Green support services provider Eaga has commissioned an academic study to explore the best way to tackle climate change without pushing up fuel bills for vulnerable households.
Entitled “Toward an Equitable Climate Change Policy in the UK”, the research was conducted by Dr Gill Owen, a Senior Research Fellow at Warwick University.
It looked specifically at how to protect households at risk from or in fuel poverty as the wider drive toward a low or zero carbon economy gathers pace.
According to charity National Energy Action (NEA) there are currently more than 4.5 million UK households in fuel poverty, where they spend 10% or more of their income to maintain adequate home heating. NEA have also estimated that a 1% rise in energy prices can force more than 40,000 additional homes into fuel poverty.
Dr Owen said: “Climate change clearly poses a major environmental challenge. But what is equally clear is that without a well thought out approach, policies to combat climate change could drive up energy bills and consign even more households to fuel poverty. Any climate change policy must take into account equity concerns and make the very real benefits as socially inclusive as possible.”
“The good news is that if we get it right we have an ideal opportunity to better deliver social justice. Providing vulnerable households with low or zero carbon energy solutions can not only free them from fuel poverty by improving their living standards but at the same time it can cut greenhouse gas emissions.”
Main recommendations from the study include:
- Any plans to use the Climate Change Bill, currently progressing through Parliament, to develop or introduce new trading schemes must include a full assessment of how the costs to low income households could be minimized and the benefits maximized.
- Personal carbon allowances should not be seriously considered as a policy option until the homes occupied by most low income and vulnerable households have been “fuel poverty proofed”.
- Making the homes of all for low income households as energy efficient as possible as quickly as possible is the first priority. To ensure that the benefits do not just go the better off, enabling low income and vulnerable households to gain access to renewable technologies should be a key component of any new policies. For such households, grants would need to cover a very substantial proportion – and possibly 100% - of the costs
- The most equitable way to fund energy efficiency and renewable energy for low income and vulnerable households is through taxation, as better off households contribute more and low income households less than if measures are funded through charges on gas and electricity bills. The Government could alleviate the impact of the Emissions Trading scheme on the bills of low income consumers by using some of the revenue it will receive, from auctioning carbon permits under the scheme, to boost the funds for energy saving.

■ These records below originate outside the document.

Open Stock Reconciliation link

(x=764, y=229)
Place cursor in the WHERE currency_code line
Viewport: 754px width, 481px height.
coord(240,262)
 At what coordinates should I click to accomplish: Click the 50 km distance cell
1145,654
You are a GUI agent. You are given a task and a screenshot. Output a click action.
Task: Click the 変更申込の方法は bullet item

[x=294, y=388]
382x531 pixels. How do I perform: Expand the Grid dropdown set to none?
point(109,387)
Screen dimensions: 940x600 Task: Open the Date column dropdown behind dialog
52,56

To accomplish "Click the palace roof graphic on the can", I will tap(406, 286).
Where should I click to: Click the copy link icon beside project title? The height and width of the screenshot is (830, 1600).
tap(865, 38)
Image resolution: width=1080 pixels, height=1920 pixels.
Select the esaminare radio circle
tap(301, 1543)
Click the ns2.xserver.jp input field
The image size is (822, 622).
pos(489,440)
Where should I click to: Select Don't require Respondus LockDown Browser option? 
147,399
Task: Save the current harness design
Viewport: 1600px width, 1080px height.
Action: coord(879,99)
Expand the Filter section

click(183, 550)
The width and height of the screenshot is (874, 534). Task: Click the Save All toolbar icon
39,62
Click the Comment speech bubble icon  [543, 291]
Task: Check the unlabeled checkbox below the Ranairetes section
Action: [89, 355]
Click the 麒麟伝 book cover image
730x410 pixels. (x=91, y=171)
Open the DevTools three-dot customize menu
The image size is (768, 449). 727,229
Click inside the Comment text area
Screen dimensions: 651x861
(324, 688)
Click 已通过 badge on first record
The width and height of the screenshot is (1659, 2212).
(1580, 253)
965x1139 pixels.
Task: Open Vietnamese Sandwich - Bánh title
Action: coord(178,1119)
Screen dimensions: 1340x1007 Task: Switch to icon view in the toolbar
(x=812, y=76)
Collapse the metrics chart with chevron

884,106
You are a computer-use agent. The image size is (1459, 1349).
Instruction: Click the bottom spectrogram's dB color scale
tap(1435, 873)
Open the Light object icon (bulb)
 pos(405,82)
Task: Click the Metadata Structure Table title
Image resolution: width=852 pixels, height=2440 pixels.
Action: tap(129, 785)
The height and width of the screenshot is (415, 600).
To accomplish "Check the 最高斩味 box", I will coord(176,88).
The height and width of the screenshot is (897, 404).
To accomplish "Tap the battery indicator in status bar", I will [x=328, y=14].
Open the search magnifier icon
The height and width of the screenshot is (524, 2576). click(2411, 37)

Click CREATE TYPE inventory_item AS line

John Clough MBE, Eaga Chief Executive, said: “The Government recently increased the Climate Change Bill targets for reducing the UK’s greenhouse emissions by 80% from 60% by 2050. Importantly, this positions the UK at the forefront of global environmental efforts - but we must ensure these targets are reached in harmony with the delivery of social justice. This is why we are delighted to have commissioned this hugely important piece of work from someone as recognised and distinguished in the field as Dr Owen”.
A FTSE-250 company, Eaga visits more than 3,000 homes each day delivering improvements such as energy efficient heating, renewables, insulation and advice services. It has more than 4,500 staff based around the UK and from operations in Ireland, Canada and India.
A full copy of Towards an Equitable Climate Change Policy for the UK can be downloaded from www.Eaga.com .
Notes to Editors
- Dr Gill Owen is a Senior Research Fellow at the Centre for Management Under Regulation (CMUR) at Warwick University Business School, Chair of the Public Utilities Access Forum, a Non Executive Director of Ofwat and a member of the Government’s Fuel Poverty Advisory Group.
- Eaga plc is a green support services and outsourcing company. It is also the UK’s largest residential energy efficiency provider.
- Eaga was established in Newcastle in 1990 and operates across the UK and in the Republic of Ireland, India and Canada. It employs over 4,500 people.
- Eaga works in partnership with central and local Government, all six major energy suppliers, local authorities, social housing providers and is increasing its share of the able-to-pay private market.
- Since its inception, Eaga has made a positive difference to over 5 million disadvantaged households across the UK, by installing energy efficiency insulation and central heating.
- Eaga holds the contract to deliver the £1.5 billion Warm Front programme in England, the cornerstone of government's target to eliminate fuel poverty.
- Eaga was recently appointed by the BBC to deliver the Switchover Help Scheme to ensure eligible households can receive help making the switch from analogue to digital.
- Eaga is committed to co-ownership and is one of only a handful of UK organisations where every employee with over a year’s service is entitled to a share in the success of the business.
- Since 2000, Eaga has invested over £3 million in the independent Eaga Partnership Charitable Trust which funds research into solutions to fuel poverty.